Goal — Copy the items below word for word, from the start through the line containing "Click the share".

Items for locating text and elements
^^^^^^^^

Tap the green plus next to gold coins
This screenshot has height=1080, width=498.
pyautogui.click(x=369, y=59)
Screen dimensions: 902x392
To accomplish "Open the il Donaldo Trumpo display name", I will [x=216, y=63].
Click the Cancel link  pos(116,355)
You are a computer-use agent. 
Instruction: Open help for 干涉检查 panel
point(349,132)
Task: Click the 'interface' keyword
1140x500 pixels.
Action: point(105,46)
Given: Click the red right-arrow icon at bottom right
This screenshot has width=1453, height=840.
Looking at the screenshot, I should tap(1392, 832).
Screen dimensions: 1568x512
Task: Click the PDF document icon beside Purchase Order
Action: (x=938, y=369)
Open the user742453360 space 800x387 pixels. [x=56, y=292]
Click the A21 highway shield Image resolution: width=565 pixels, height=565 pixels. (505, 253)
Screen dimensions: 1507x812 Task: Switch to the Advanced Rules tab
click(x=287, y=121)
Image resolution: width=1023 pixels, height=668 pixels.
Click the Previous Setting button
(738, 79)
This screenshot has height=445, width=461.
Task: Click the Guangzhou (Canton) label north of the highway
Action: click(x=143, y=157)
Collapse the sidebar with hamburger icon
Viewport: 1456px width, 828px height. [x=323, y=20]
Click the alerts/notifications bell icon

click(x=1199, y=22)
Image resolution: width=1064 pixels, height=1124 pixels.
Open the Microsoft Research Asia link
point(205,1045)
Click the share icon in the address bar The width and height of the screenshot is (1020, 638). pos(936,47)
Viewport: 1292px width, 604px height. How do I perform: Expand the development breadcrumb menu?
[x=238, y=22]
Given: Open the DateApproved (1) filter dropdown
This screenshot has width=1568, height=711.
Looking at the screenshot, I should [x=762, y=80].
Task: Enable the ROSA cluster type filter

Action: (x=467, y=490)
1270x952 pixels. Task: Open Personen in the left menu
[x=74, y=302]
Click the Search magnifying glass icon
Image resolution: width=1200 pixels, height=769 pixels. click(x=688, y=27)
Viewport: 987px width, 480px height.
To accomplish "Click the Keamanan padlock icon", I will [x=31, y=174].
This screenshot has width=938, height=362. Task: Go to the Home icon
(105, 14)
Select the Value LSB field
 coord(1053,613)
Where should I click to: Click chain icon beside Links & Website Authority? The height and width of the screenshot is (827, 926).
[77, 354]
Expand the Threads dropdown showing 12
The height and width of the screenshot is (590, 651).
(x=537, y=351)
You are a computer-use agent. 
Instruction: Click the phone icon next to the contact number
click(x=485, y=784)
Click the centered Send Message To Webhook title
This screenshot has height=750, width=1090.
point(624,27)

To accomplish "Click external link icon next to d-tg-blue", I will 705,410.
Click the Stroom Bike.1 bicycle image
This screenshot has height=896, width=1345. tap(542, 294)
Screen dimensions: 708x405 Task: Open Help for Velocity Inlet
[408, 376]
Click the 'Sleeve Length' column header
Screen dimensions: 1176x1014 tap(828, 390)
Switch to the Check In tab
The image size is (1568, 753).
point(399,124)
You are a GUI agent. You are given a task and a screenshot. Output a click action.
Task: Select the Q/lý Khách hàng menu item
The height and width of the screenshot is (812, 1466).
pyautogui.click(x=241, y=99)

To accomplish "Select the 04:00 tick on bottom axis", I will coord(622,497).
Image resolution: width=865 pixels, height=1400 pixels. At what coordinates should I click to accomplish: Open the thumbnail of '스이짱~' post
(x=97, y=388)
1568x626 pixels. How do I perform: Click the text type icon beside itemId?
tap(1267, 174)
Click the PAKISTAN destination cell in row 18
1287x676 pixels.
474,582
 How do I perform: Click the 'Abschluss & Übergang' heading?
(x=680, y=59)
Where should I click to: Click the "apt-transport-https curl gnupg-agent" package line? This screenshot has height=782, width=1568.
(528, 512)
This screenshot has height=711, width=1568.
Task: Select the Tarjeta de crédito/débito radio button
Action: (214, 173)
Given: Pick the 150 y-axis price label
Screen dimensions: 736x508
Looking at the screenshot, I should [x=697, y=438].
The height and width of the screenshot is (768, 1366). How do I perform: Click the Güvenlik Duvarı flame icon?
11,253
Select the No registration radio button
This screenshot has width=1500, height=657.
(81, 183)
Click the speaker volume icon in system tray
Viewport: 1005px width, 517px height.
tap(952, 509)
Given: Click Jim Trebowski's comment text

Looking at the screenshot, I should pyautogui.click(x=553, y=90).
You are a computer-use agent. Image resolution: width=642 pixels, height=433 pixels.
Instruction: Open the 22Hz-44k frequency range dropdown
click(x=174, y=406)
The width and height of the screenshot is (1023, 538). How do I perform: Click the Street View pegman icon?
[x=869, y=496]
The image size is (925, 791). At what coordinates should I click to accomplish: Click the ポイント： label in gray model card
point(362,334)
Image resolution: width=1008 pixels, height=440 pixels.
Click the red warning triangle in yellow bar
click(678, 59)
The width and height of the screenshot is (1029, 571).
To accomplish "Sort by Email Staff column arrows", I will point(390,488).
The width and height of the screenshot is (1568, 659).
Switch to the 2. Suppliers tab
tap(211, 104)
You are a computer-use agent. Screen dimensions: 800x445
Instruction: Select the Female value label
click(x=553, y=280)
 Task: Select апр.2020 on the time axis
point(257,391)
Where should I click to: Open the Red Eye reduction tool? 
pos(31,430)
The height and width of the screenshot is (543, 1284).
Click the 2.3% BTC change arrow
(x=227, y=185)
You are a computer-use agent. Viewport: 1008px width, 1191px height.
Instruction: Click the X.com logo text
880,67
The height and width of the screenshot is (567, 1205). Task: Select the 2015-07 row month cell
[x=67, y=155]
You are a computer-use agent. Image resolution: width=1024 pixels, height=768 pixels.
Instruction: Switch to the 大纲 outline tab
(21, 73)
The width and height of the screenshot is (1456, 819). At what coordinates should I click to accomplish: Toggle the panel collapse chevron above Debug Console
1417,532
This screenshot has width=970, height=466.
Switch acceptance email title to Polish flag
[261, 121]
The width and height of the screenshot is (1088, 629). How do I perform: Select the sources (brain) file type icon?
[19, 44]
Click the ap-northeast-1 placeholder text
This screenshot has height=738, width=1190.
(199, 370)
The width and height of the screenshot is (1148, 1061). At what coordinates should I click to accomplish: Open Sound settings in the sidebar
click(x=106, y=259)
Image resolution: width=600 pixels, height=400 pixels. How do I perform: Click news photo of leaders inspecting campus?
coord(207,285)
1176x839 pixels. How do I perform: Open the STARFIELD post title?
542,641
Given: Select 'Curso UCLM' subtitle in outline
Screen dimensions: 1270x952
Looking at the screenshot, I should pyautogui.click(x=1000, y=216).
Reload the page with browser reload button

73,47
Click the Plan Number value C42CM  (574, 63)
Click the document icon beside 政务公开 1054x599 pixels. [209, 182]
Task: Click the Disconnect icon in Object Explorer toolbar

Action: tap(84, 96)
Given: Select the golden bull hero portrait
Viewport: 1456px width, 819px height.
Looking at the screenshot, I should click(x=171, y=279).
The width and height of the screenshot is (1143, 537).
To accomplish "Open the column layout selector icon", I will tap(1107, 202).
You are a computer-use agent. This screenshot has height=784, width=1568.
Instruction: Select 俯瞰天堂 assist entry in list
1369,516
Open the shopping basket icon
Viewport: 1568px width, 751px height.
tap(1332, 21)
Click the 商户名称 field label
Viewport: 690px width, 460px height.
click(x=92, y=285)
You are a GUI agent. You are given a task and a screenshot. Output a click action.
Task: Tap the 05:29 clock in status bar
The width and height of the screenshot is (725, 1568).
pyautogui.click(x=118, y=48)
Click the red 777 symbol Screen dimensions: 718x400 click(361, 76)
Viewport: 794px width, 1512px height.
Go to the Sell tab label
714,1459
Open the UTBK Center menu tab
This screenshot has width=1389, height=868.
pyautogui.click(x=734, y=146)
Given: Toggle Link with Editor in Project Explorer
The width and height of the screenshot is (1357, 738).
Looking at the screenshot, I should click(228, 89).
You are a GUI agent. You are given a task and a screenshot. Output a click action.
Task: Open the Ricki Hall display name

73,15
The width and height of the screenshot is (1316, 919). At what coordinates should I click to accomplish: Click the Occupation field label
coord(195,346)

^^^^^^^^

Reply to the task —
Tap the green plus next to gold coins
This screenshot has height=1080, width=498.
pyautogui.click(x=369, y=59)
Screen dimensions: 902x392
To accomplish "Open the il Donaldo Trumpo display name", I will [x=216, y=63].
Click the Cancel link  pos(116,355)
You are a computer-use agent. 
Instruction: Open help for 干涉检查 panel
point(349,132)
Task: Click the 'interface' keyword
1140x500 pixels.
Action: point(105,46)
Given: Click the red right-arrow icon at bottom right
This screenshot has width=1453, height=840.
Looking at the screenshot, I should tap(1392, 832).
Screen dimensions: 1568x512
Task: Click the PDF document icon beside Purchase Order
Action: (x=938, y=369)
Open the user742453360 space 800x387 pixels. [x=56, y=292]
Click the A21 highway shield Image resolution: width=565 pixels, height=565 pixels. (505, 253)
Screen dimensions: 1507x812 Task: Switch to the Advanced Rules tab
click(x=287, y=121)
Image resolution: width=1023 pixels, height=668 pixels.
Click the Previous Setting button
(738, 79)
This screenshot has height=445, width=461.
Task: Click the Guangzhou (Canton) label north of the highway
Action: click(x=143, y=157)
Collapse the sidebar with hamburger icon
Viewport: 1456px width, 828px height. [x=323, y=20]
Click the alerts/notifications bell icon

click(x=1199, y=22)
Image resolution: width=1064 pixels, height=1124 pixels.
Open the Microsoft Research Asia link
point(205,1045)
Click the share icon in the address bar The width and height of the screenshot is (1020, 638). pos(936,47)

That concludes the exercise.